Frontwave Credit Union is a not-for-profit credit union that is chartered and regulated under the authority of the National Credit Union Administration (NCUA) of the U.S. federal government.

Frontwave Credit Union is based in Southern California with branch locations in Oceanside, San Marcos, San Diego, Escondido, Wildomar, Temecula, Barstow, and Yucca Valley. They also have branches aboard MCB Camp Pendleton, MCRD San Diego, and MCAGCC 29-Palms.

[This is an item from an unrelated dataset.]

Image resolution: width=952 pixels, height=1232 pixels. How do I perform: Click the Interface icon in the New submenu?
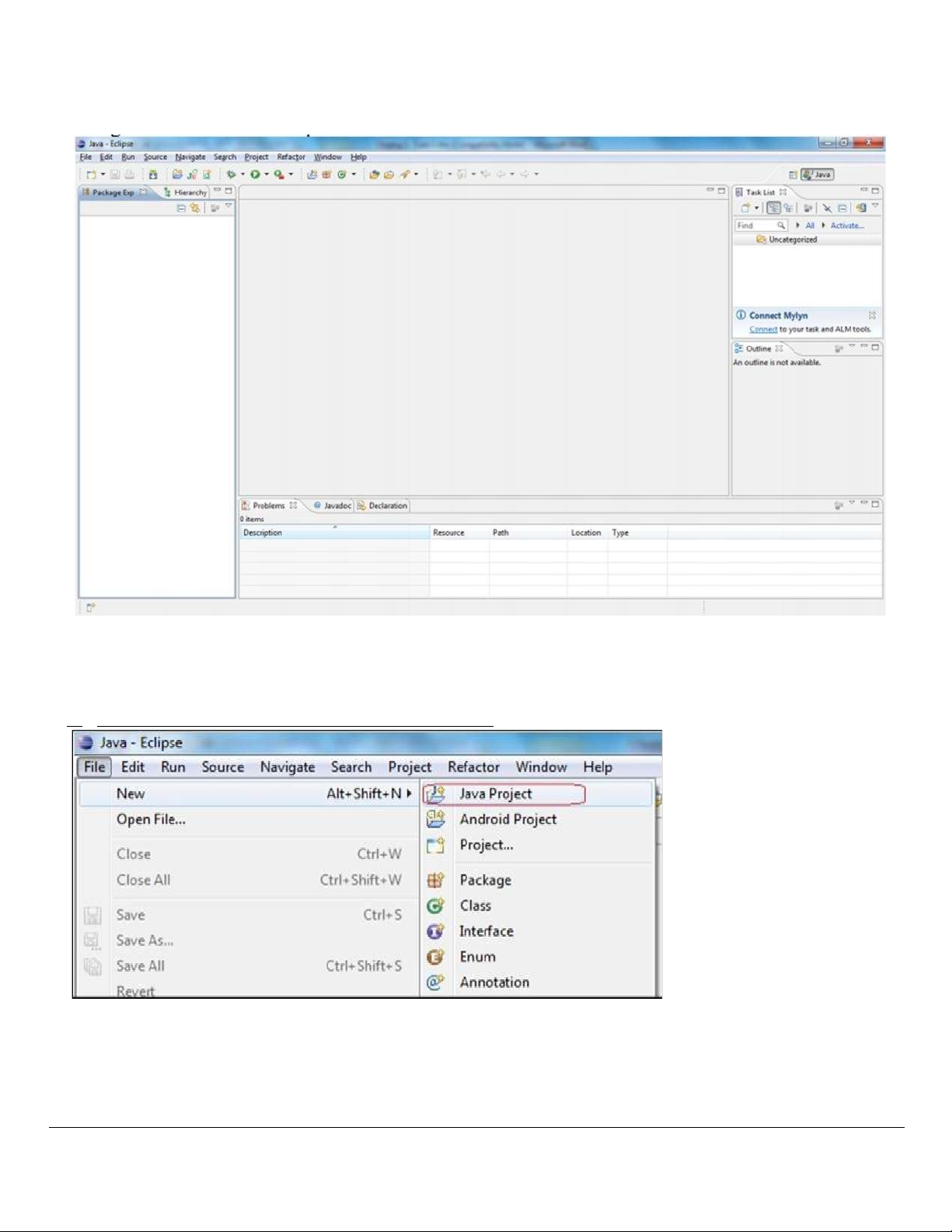click(435, 931)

Frontwave Credit Union, as of 2022, has more than 1.2 billion in assets and 117,000 members.

Membership
Frontwave Credit Union is owned and governed by its members. Like all credit unions, they have a field of membership that designates who may join. To qualify for membership one must live, work, or worship in San Diego County, Riverside County, or San Bernardino County, or be an immediate family member of a current Frontwave Credit Union member. Also, per the NCUA's by law of "once a member, always a member" membership with Frontwave Credit Union may continue should the member decide to relocate.

Services
Like other financial institutions, Frontwave Credit Union offers products that include savings accounts, checking accounts, certificates, consumer loans, mortgages, home equities, lines of credit, credit cards, online banking, as well as some small business services.  Frontwave Credit Union also offers investment services, an electronic trading platform, and insurance through Frontwave Financial Group.

As a financial cooperative, Frontwave Credit Union offers access to nearly 30,000 surcharge-free ATMs nationwide, 9,000+ of which are deposit taking. In addition, there are nearly 5,000 credit union branches and over 2,000 self-service locations through the shared branching network.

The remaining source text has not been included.